#### Task brief
All of the data needs to be reproduced with no alterations.

━━ Stored data ━━

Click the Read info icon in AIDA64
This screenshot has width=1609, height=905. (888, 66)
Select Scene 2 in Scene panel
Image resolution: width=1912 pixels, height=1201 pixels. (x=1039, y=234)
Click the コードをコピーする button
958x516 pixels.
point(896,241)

━━━

#### Answer for this exercise
Click the Read info icon in AIDA64
This screenshot has width=1609, height=905. (888, 66)
Select Scene 2 in Scene panel
Image resolution: width=1912 pixels, height=1201 pixels. (x=1039, y=234)
Click the コードをコピーする button
958x516 pixels.
point(896,241)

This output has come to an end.